Each of the fourth million passengers whose trip plan was destroyed by the sudden closure of Hitro Airport on Friday simply wanted to reach their tickets. There was no good way to learn because of a fire in a power post that had reduced power to Europe’s busiest airport.
For 30,000 cruel passengers or on night flights to the west of London, it was a statement from the pilot who says the aircraft would be transported to a corner of a foreign airport: probably Riciavik, perhaps Cairo. Even worse, perhaps: after four hours of flying to London, a quick rotation as a plane returned to its starting point, both in Delhi and in New York. Back to a square
The other 100,000 people never went beyond the square. These were the people who booked Hitro on the flight. Many of them had begun their trip to the airport in the small Friday hours, just to receive a brutal message: “We are really sorry that your future flight has been canceled on Friday 21 March 2025.” Happiness and excitement were crushed in a moment.
The equal number of passengers formed a foreign legion scattered at airports around the world. Some of them returned from holidays or business trips home. Some other visitors abroad were from England. Maybe a few people were happy. If I was a British Airways traveler from Singapore and re -booked three days later, I might have enjoyed the airline’s commitment to prepare a hotel room and meals for a long time. But the vast majority were somewhere from the spectrum from despair to distress.
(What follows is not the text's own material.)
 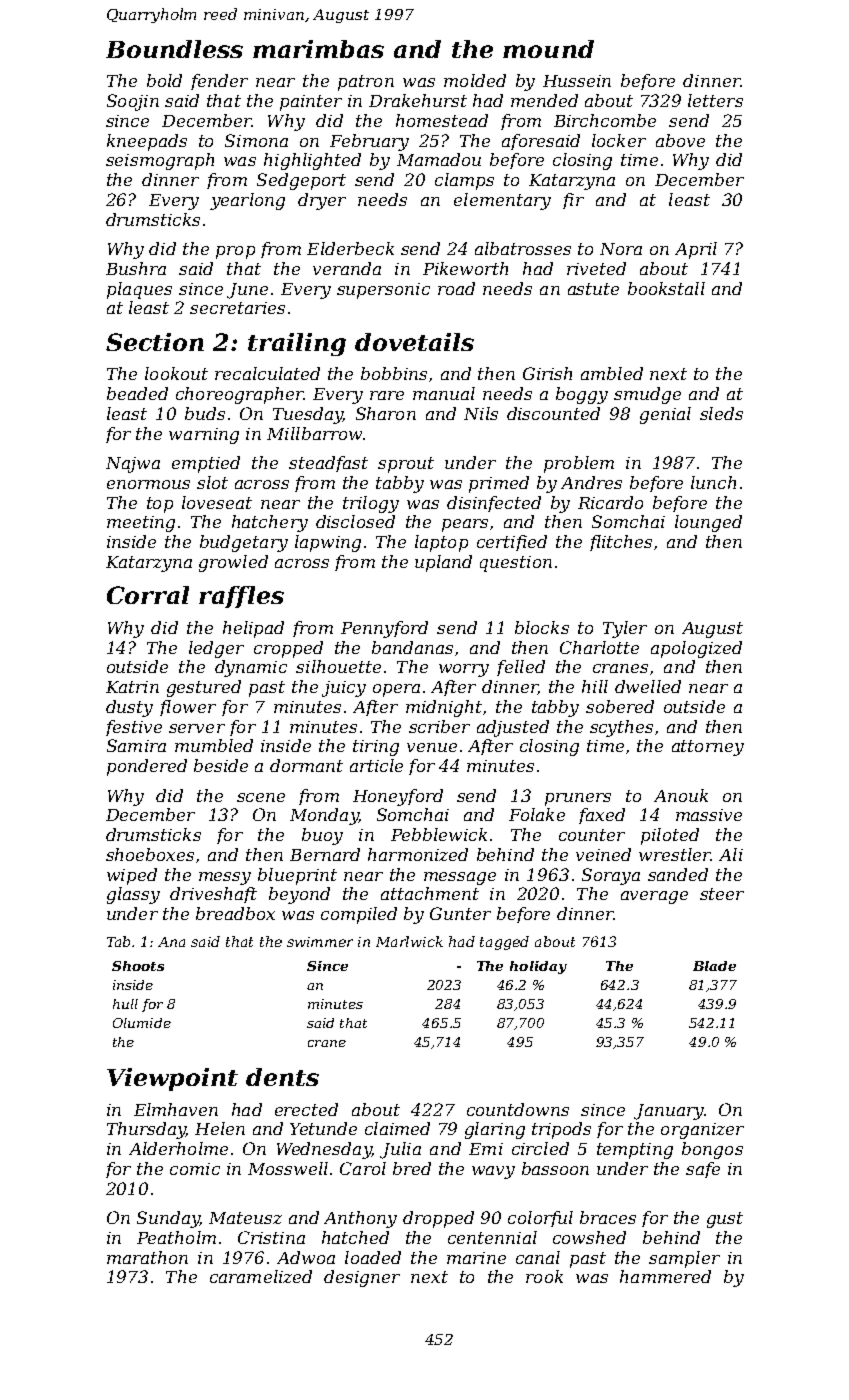 I want to click on tagged, so click(x=504, y=943).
Beyond personal stories of discomfort, airlines are chasing. The financial blow to the lost income, the cost of care, and the cost of recovering aircraft from different locations where Friday morning on the ground, I estimate, conservatively estimates £ 100m. More than half of this loss will be sustained by British Airways. Long -term, BA will gain a fame even if the last melting is beyond its control.
For British Airways, the transfer of passengers is an essential part of the business composition. Hitro Airport is competing with key continental poles: Amsterdam, Paris CDG and Frankfurt, where champagne Kork was emerging on Friday night after another major decline in England. If the British flagship airport gained the celebration (more), then travelers who choose how to enter Athens to Atlanta will choose another route.
When BA suspended its “middle chair” in Club Europe to release more seats for field travelers, you can say that things are really bad. The last time it happened? When Recovering NATS Air Control Control In August Bank Holiday in 2023.
Once again, England looks a bit of laughter stock. Everything else, and I start a t -shirt of the journey: Choose between “Shannon, March 21, 2025” and “24 hours in Gatwick, August 2023”. There is no gap in the system and once again the passenger pays the price.
Simon Calder, also as a man who pays his own way, has written about traveling to The Independent since 1994. In his weekly opinion column, he examines a major issue of travel – and what does this mean to you.